# DATA EXTRACT:

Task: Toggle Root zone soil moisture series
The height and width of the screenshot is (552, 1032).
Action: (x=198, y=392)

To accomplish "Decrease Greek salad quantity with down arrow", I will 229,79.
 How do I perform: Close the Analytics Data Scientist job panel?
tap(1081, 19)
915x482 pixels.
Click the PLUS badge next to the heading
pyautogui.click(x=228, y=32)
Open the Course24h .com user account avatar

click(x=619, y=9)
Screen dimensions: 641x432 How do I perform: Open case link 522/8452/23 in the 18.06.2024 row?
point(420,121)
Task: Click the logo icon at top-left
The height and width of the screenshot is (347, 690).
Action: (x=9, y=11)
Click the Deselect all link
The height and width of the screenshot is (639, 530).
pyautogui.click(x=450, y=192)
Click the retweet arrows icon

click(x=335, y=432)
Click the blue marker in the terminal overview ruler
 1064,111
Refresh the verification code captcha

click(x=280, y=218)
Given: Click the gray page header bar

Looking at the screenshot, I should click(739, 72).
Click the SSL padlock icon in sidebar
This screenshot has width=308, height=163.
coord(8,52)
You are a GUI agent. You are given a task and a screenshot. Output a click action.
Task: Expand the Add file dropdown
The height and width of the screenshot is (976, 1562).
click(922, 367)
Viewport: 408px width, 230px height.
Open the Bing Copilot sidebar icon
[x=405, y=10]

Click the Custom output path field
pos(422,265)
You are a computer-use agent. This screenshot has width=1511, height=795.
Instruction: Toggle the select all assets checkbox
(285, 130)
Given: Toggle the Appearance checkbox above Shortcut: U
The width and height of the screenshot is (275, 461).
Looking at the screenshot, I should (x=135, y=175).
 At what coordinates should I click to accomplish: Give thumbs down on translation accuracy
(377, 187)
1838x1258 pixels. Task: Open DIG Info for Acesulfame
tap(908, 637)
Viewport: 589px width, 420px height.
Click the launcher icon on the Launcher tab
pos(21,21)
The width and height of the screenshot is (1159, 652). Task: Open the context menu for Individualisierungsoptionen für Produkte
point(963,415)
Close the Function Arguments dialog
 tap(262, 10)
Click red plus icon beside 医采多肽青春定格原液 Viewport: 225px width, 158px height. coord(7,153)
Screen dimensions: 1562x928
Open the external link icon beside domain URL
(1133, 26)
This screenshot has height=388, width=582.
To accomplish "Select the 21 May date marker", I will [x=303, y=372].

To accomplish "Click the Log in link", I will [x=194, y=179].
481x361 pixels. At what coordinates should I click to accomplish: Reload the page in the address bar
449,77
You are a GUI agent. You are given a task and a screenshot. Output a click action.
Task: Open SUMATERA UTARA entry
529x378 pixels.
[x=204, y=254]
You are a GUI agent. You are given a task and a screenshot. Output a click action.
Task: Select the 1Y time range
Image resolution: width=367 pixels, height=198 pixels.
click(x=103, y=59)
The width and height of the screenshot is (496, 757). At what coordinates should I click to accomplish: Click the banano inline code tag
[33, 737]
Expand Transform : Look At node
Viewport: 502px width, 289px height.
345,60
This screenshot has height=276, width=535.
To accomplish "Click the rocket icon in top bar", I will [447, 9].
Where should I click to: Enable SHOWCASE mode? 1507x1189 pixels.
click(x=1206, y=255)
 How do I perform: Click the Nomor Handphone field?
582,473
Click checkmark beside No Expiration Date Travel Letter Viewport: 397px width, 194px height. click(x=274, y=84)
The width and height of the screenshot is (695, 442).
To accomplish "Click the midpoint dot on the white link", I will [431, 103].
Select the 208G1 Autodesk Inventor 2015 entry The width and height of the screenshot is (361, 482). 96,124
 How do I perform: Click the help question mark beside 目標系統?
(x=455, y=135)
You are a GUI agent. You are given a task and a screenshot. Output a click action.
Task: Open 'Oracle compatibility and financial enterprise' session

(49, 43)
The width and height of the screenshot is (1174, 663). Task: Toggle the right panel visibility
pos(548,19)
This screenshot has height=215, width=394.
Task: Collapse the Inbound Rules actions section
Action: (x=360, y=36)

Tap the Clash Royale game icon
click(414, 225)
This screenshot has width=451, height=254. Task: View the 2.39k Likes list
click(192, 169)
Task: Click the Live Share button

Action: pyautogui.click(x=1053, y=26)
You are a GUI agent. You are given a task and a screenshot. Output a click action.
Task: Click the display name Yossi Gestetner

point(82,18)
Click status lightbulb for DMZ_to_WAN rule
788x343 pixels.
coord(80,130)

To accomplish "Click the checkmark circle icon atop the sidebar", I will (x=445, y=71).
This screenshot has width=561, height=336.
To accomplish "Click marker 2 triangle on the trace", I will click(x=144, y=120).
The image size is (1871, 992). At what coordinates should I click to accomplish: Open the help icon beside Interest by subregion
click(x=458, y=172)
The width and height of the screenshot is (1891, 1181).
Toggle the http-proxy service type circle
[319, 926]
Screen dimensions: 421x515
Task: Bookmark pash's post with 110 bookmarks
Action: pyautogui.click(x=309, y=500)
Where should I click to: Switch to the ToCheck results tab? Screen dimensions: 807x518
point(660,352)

# AIM OF THE EXERCISE:
Copy all of the data above line for line, changing nothing.

# COMPLETE ANSWER:
Task: Toggle Root zone soil moisture series
The height and width of the screenshot is (552, 1032).
Action: (x=198, y=392)

To accomplish "Decrease Greek salad quantity with down arrow", I will 229,79.
 How do I perform: Close the Analytics Data Scientist job panel?
tap(1081, 19)
915x482 pixels.
Click the PLUS badge next to the heading
pyautogui.click(x=228, y=32)
Open the Course24h .com user account avatar

click(x=619, y=9)
Screen dimensions: 641x432 How do I perform: Open case link 522/8452/23 in the 18.06.2024 row?
point(420,121)
Task: Click the logo icon at top-left
The height and width of the screenshot is (347, 690).
Action: (x=9, y=11)
Click the Deselect all link
The height and width of the screenshot is (639, 530).
pyautogui.click(x=450, y=192)
Click the retweet arrows icon

click(x=335, y=432)
Click the blue marker in the terminal overview ruler
 1064,111
Refresh the verification code captcha

click(x=280, y=218)
Given: Click the gray page header bar

Looking at the screenshot, I should click(739, 72).
Click the SSL padlock icon in sidebar
This screenshot has width=308, height=163.
coord(8,52)
You are a GUI agent. You are given a task and a screenshot. Output a click action.
Task: Expand the Add file dropdown
The height and width of the screenshot is (976, 1562).
click(922, 367)
Viewport: 408px width, 230px height.
Open the Bing Copilot sidebar icon
[x=405, y=10]

Click the Custom output path field
pos(422,265)
You are a computer-use agent. This screenshot has width=1511, height=795.
Instruction: Toggle the select all assets checkbox
(285, 130)
Given: Toggle the Appearance checkbox above Shortcut: U
The width and height of the screenshot is (275, 461).
Looking at the screenshot, I should (x=135, y=175).
 At what coordinates should I click to accomplish: Give thumbs down on translation accuracy
(377, 187)
1838x1258 pixels. Task: Open DIG Info for Acesulfame
tap(908, 637)
Viewport: 589px width, 420px height.
Click the launcher icon on the Launcher tab
pos(21,21)
The width and height of the screenshot is (1159, 652). Task: Open the context menu for Individualisierungsoptionen für Produkte
point(963,415)
Close the Function Arguments dialog
 tap(262, 10)
Click red plus icon beside 医采多肽青春定格原液 Viewport: 225px width, 158px height. coord(7,153)
Screen dimensions: 1562x928
Open the external link icon beside domain URL
(1133, 26)
This screenshot has height=388, width=582.
To accomplish "Select the 21 May date marker", I will [x=303, y=372].

To accomplish "Click the Log in link", I will [x=194, y=179].
481x361 pixels. At what coordinates should I click to accomplish: Reload the page in the address bar
449,77
You are a GUI agent. You are given a task and a screenshot. Output a click action.
Task: Open SUMATERA UTARA entry
529x378 pixels.
[x=204, y=254]
You are a GUI agent. You are given a task and a screenshot. Output a click action.
Task: Select the 1Y time range
Image resolution: width=367 pixels, height=198 pixels.
click(x=103, y=59)
The width and height of the screenshot is (496, 757). At what coordinates should I click to accomplish: Click the banano inline code tag
[33, 737]
Expand Transform : Look At node
Viewport: 502px width, 289px height.
345,60
This screenshot has height=276, width=535.
To accomplish "Click the rocket icon in top bar", I will [447, 9].
Where should I click to: Enable SHOWCASE mode? 1507x1189 pixels.
click(x=1206, y=255)
 How do I perform: Click the Nomor Handphone field?
582,473
Click checkmark beside No Expiration Date Travel Letter Viewport: 397px width, 194px height. click(x=274, y=84)
The width and height of the screenshot is (695, 442).
To accomplish "Click the midpoint dot on the white link", I will [431, 103].
Select the 208G1 Autodesk Inventor 2015 entry The width and height of the screenshot is (361, 482). 96,124
 How do I perform: Click the help question mark beside 目標系統?
(x=455, y=135)
You are a GUI agent. You are given a task and a screenshot. Output a click action.
Task: Open 'Oracle compatibility and financial enterprise' session

(49, 43)
The width and height of the screenshot is (1174, 663). Task: Toggle the right panel visibility
pos(548,19)
This screenshot has height=215, width=394.
Task: Collapse the Inbound Rules actions section
Action: (x=360, y=36)

Tap the Clash Royale game icon
click(414, 225)
This screenshot has width=451, height=254. Task: View the 2.39k Likes list
click(192, 169)
Task: Click the Live Share button

Action: pyautogui.click(x=1053, y=26)
You are a GUI agent. You are given a task and a screenshot. Output a click action.
Task: Click the display name Yossi Gestetner

point(82,18)
Click status lightbulb for DMZ_to_WAN rule
788x343 pixels.
coord(80,130)

To accomplish "Click the checkmark circle icon atop the sidebar", I will (x=445, y=71).
This screenshot has width=561, height=336.
To accomplish "Click marker 2 triangle on the trace", I will click(x=144, y=120).
The image size is (1871, 992). At what coordinates should I click to accomplish: Open the help icon beside Interest by subregion
click(x=458, y=172)
The width and height of the screenshot is (1891, 1181).
Toggle the http-proxy service type circle
[319, 926]
Screen dimensions: 421x515
Task: Bookmark pash's post with 110 bookmarks
Action: pyautogui.click(x=309, y=500)
Where should I click to: Switch to the ToCheck results tab? Screen dimensions: 807x518
point(660,352)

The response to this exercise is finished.